Bellow is a novel 'numba' based recreation of scikit learn decision tree algorithm. It contains the NBDecisionTreeClassifier and NBDecisionTreeRegressor classes, which should function like drop-ins for scikit-learn's DecisionTreeClassifier and DecisionTreeRegressor.
pip install git+https://github.com/pr38/numbadecisiontrees
Unlike Sklearn's decision tree, there is no support for multi-output y's, missing values, sparse arrays, and random splitting. Some criterion and custom criterion are also not supported. But other features are supported; namely class_weights, sample_weights, impurity decrease stoppage, set number of leaf nodes and tree depth, sub-feature selection, minimal split sizes, and minimal leaf sizes.
Unlike Sklearn, numbadecisiontrees's NBDecisionTreeClassifier and NBDecisionTreeRegressor uses numba threads for parallelism for split finding across columns. The number of theads used will be set by ‘numba.set_num_threads’. Based on my rough(and very unscientific) tests, numbadecisiontrees's single-core split finding performance should match sklearn's. However there is a performance degradation when compared to Sklearn during the whole tree building. I believe that Sklearn is faster when it comes to non-split finding tasks in tree building. One of those tasks may be data-splitting. Sklearn does not create new arrays for each split, but rather rearranges the data, and passes along the two coordinates that node's data is located in between. I do not do this. NBDecisionTreeClassifier and NBDecisionTreeRegressor parallelism should shine when there are a lot of features, when there are a lot of samples(meaning there is more time spent finding split), and there is a limited number of nodes or tree depth. In short, they should be good candidates for boosting.

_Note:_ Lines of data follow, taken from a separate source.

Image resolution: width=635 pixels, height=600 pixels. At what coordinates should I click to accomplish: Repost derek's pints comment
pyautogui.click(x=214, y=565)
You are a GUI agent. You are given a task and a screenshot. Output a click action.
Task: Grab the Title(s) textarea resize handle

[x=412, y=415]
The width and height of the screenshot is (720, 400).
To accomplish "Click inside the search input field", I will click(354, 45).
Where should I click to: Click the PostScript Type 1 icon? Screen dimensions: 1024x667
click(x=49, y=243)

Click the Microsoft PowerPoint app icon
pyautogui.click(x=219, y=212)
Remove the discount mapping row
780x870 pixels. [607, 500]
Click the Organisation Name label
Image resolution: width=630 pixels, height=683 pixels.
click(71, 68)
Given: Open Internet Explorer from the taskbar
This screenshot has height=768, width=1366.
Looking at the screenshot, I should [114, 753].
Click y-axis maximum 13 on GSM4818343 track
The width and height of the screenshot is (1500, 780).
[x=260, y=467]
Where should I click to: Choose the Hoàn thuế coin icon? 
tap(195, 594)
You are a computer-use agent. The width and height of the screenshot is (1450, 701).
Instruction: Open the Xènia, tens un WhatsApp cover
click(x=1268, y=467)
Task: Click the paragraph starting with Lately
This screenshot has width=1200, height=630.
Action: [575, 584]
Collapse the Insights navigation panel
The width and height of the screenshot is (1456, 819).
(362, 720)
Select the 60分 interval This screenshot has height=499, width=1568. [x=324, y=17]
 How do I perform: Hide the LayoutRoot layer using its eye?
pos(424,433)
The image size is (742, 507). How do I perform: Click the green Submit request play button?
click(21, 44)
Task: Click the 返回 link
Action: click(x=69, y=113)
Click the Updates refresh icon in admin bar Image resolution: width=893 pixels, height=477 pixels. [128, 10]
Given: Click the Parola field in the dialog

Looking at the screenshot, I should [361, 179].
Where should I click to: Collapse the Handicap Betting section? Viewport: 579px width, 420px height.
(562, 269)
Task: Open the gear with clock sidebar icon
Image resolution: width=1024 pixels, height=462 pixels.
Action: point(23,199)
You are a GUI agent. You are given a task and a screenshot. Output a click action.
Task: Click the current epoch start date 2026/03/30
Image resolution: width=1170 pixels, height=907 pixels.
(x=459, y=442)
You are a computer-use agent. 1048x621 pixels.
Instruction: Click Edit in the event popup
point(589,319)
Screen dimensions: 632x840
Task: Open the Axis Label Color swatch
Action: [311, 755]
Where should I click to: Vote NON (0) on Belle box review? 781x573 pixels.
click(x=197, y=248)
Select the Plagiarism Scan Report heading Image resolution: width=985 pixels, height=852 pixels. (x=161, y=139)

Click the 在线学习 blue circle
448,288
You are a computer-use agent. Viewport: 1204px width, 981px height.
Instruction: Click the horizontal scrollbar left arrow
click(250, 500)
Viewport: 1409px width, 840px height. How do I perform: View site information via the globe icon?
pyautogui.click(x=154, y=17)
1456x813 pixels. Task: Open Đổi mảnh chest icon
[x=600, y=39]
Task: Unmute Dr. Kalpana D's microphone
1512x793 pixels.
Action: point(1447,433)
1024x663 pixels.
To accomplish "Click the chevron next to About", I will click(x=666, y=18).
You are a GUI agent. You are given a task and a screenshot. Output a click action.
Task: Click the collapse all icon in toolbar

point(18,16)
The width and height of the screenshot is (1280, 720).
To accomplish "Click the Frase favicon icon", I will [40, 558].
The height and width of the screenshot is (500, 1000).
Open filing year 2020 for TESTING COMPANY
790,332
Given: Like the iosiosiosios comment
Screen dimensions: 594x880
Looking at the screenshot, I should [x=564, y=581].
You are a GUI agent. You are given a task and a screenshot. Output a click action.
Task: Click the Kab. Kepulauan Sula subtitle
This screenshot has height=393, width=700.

I should also mention some novel aspects found in the algorithm that Sklearn uses and that I have imitated. When splits in two or more features have the same 'best' score approximation, Sklearn will pick one at random. This will often have a ‘butterfly effect’, creating slightly different-looking trees each time. Also, in the case of regression, when examining a split; instead of going back and calculating the true loss, an approximation of sorts is made on sums of each side of the split.
It should be mentioned that this project was originally an attempt to implement the 'GUIDE tree' algorithm for sklearn/python, then degraded into understanding and trying to match the performance of Sklearn's training time. Hopefully, I now have the foundation to implement novel tree algorithms for sklearn/python. This project was originally architected to have the ability to process multiple nodes in parallel, but when it became clear that the main training loop needed to be numba ‘no-python jited’, due to performance reasons, said ambition was abandoned. If numba gains support for the threading module, nodes can be processed in parallel.